Он подвел Соврищева к окну и указал на особняк апельсинового цвета с белыми колоннами, расположенный напротив. В окне был виден профиль, вероятно, хорошенькой горничной, что-то убиравшей.
— Она тебе нравится? — спросил Лососинов торжественно.
— Невредное бабцо, — отвечал Соврищев, — хотя всего не разглядишь.
Лососинов с досадой кинул ночную туфлю под кровать с такой силой, что под кроватью все зазвенело.
— Я не про то, — воскликнул он с раздражением, — я про колонну! Нравится тебе эта колонна?
— Нравится.
— И всегда будет нравиться?
— Вероятно, всегда, — отвечал Соврищев, заметно ошеломленный таким оборотом беседы.
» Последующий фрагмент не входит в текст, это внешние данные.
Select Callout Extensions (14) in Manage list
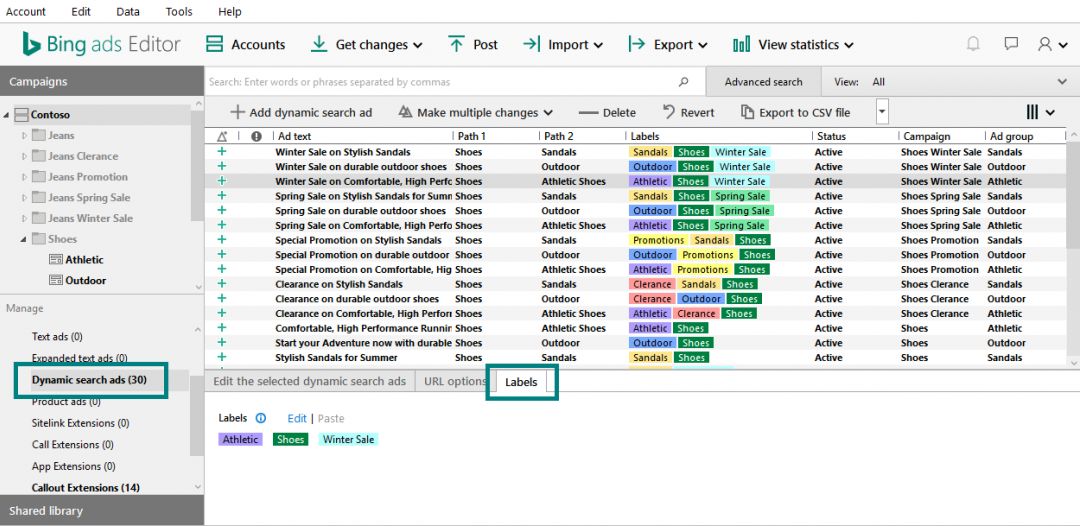This screenshot has width=1080, height=526. click(x=86, y=488)
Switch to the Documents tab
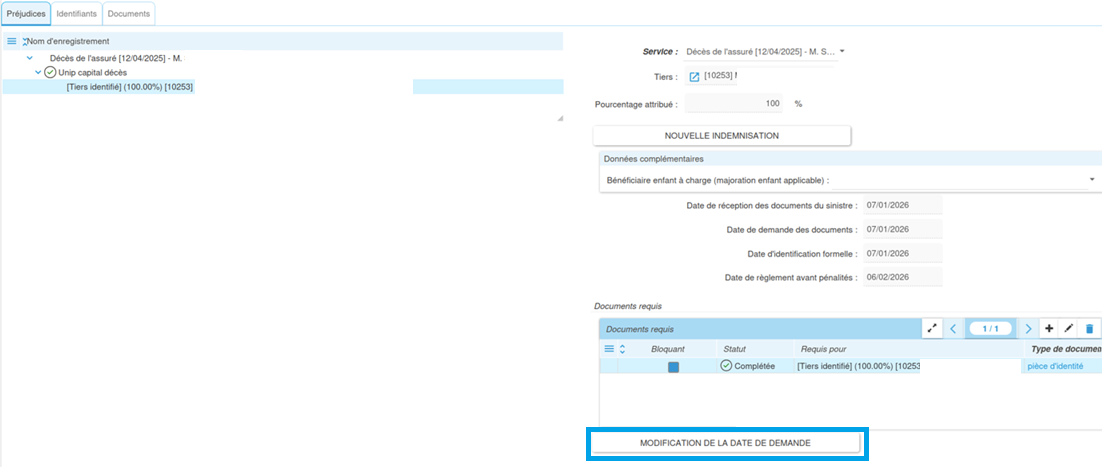Screen dimensions: 1102x467 pos(128,14)
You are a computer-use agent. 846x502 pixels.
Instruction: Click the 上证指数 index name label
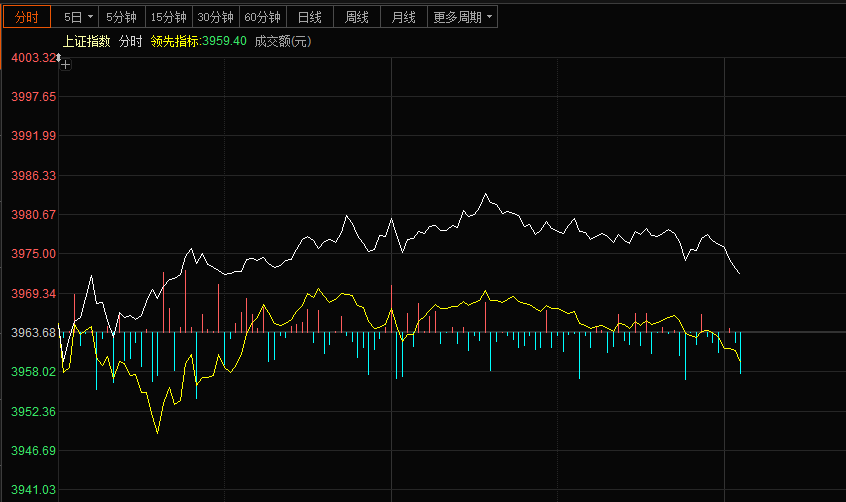click(x=86, y=41)
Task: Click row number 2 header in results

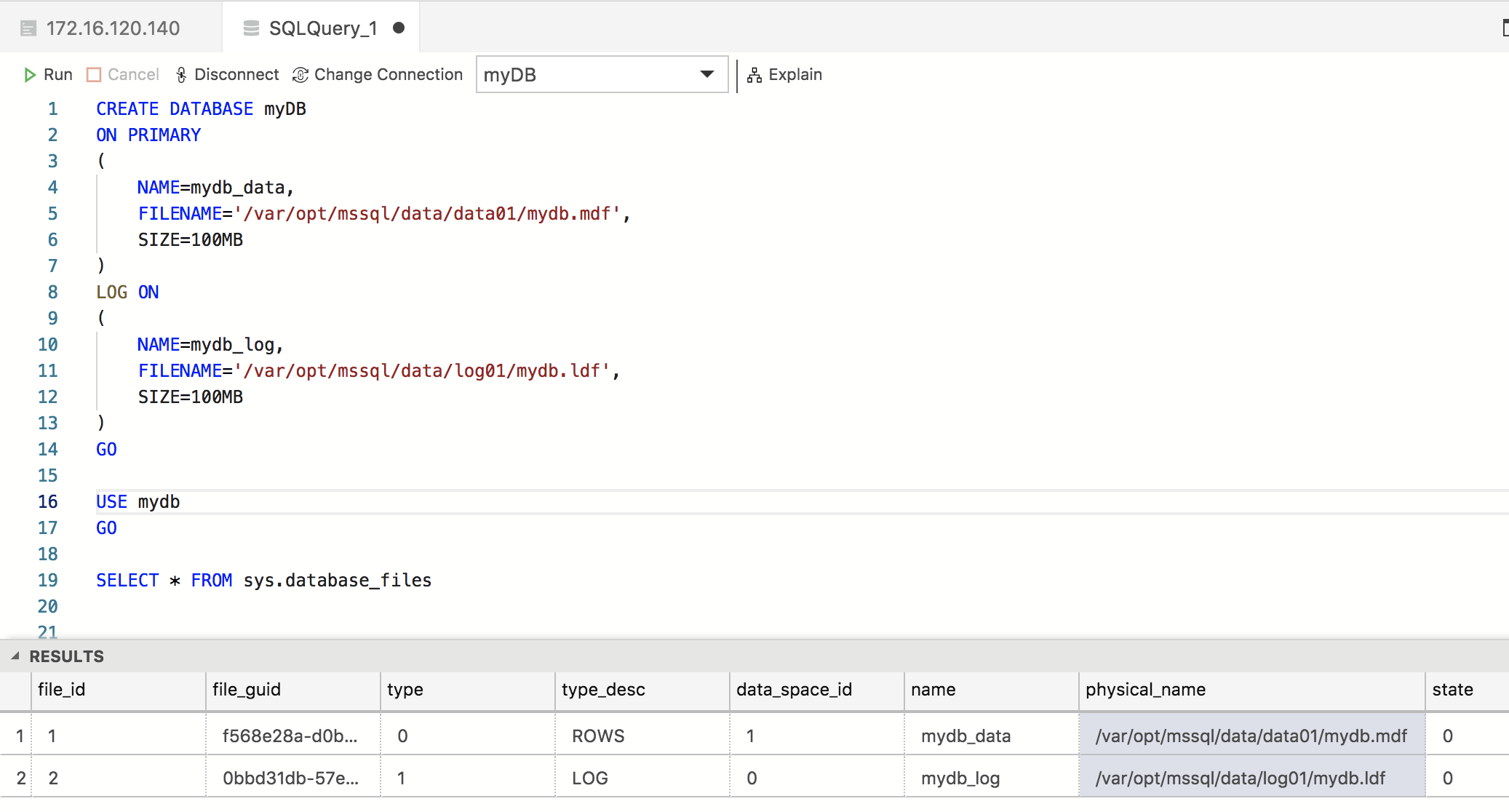Action: pos(21,779)
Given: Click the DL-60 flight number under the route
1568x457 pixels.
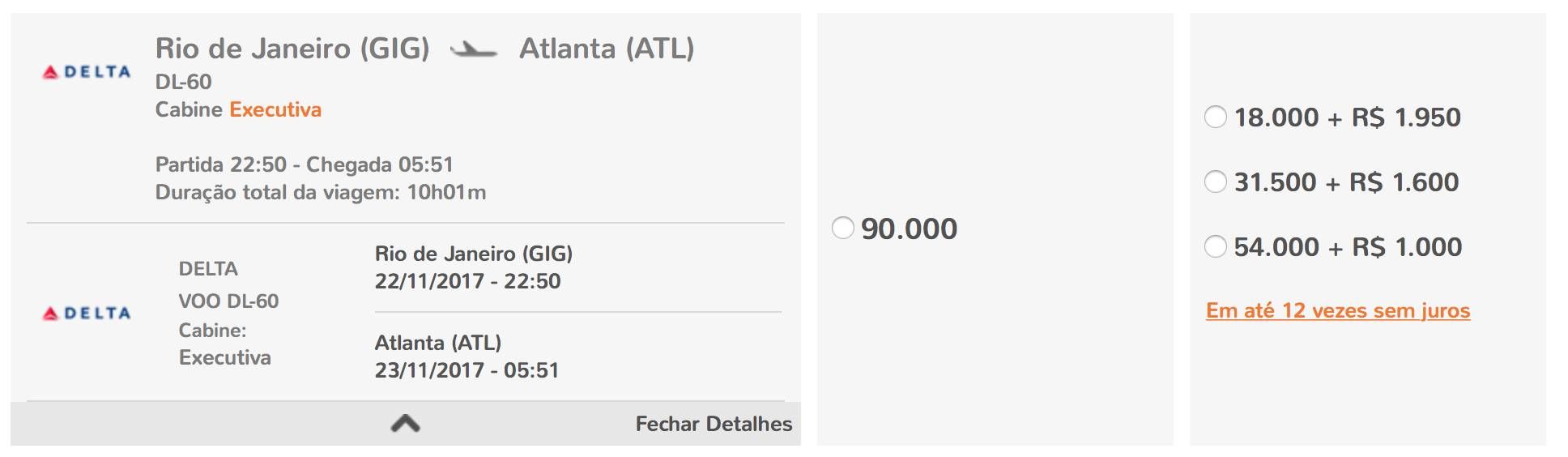Looking at the screenshot, I should (184, 82).
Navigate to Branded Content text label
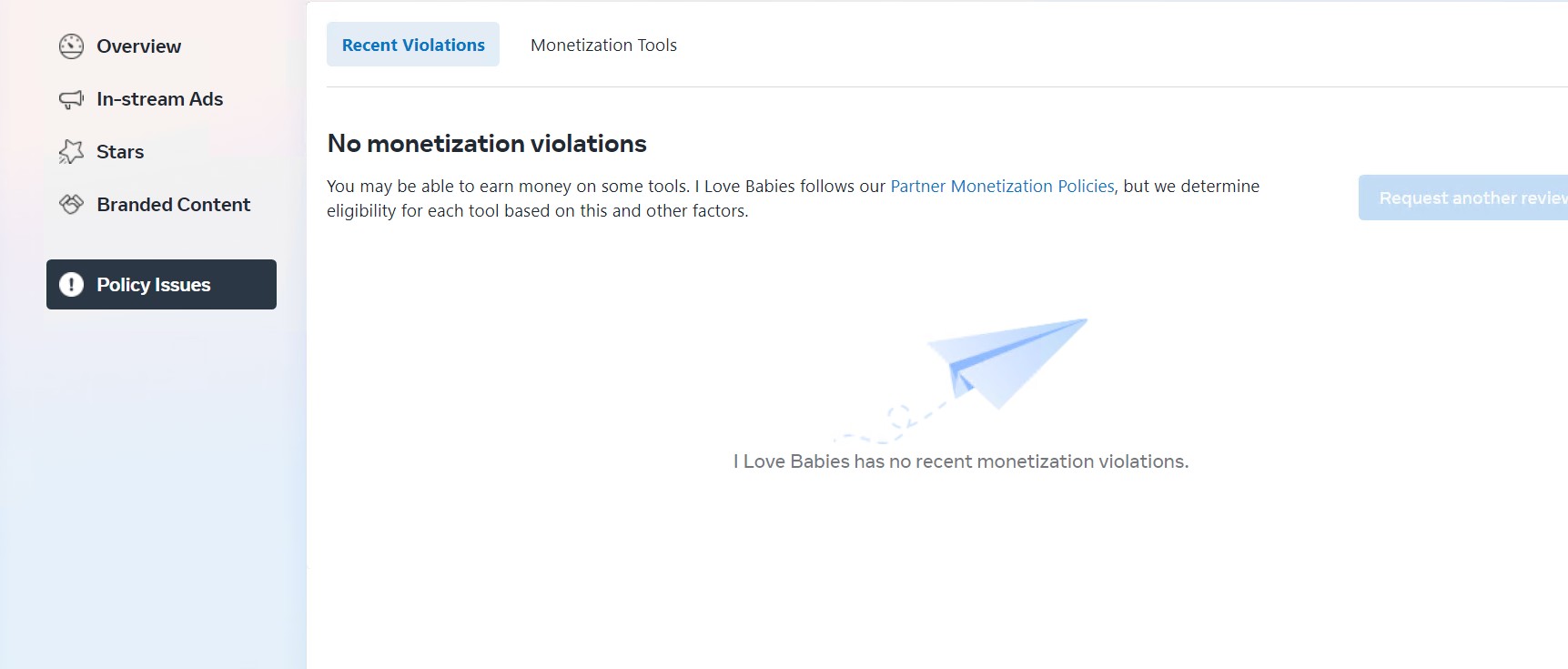Image resolution: width=1568 pixels, height=669 pixels. coord(173,205)
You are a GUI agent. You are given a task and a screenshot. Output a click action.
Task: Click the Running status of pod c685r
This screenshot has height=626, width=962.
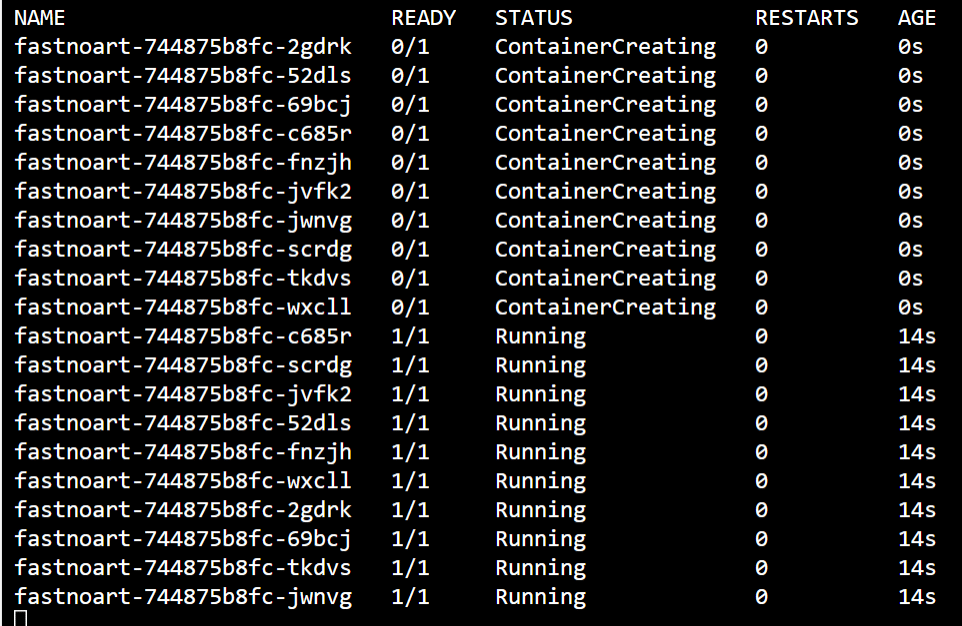pos(541,336)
Кстати, в это время горничная встала на подоконник и начала вытирать стекло тряпкой. Весьма уместно отметить удивительное свойство фартука. Генерал тоже неоднократно указывал, что фартук даже на магазинном манекене действует на него эротически.
— Да, — продолжал Лососинов, машинально почесывая свое бедро, — это всегда будет нравиться. Теперь… знаешь, какая это колонна? Это колонна греческая.
С этими словами он посмотрел на приятеля своего с таким видом, с каким смотрит человек, объявляющий другому о полученном наследстве.
— Это значит, — произнес он, — что вечная красота была раз навсегда открыта эллинами и возрождение есть, в сущности, возвращение к древности.
— Поразительно! — воскликнул Соврищев, — мне никогда это не приходило в голову.
К чести Лососинова нужно сказать, что он весьма снисходительно относился к чужой необразованности. Прекрасная черта эта, без сомнения, была наследственной, так как отец Степана Александровича был в свое время небезызвестным профессором.
Не сделав Соврищеву никакого обидного замечания, Лососинов накинул себе на плечи одеяло, очевидно продрогнув, и сказал, продолжая глядеть в окно:
— Профессор Зелинский разделяет мои убеждения. Теперь слушай: возрождение необходимо, ибо искусство попало в. тупик… Следовательно, наша задача — произвести возрождение. Для этого нужно лишь внедрить в публику и в массу сознание необходимости изучения античного мира. Мужик гибок и способен к языкам. Надо обучить его греческому и латинскому… Я уже сделал кое-что, смотри.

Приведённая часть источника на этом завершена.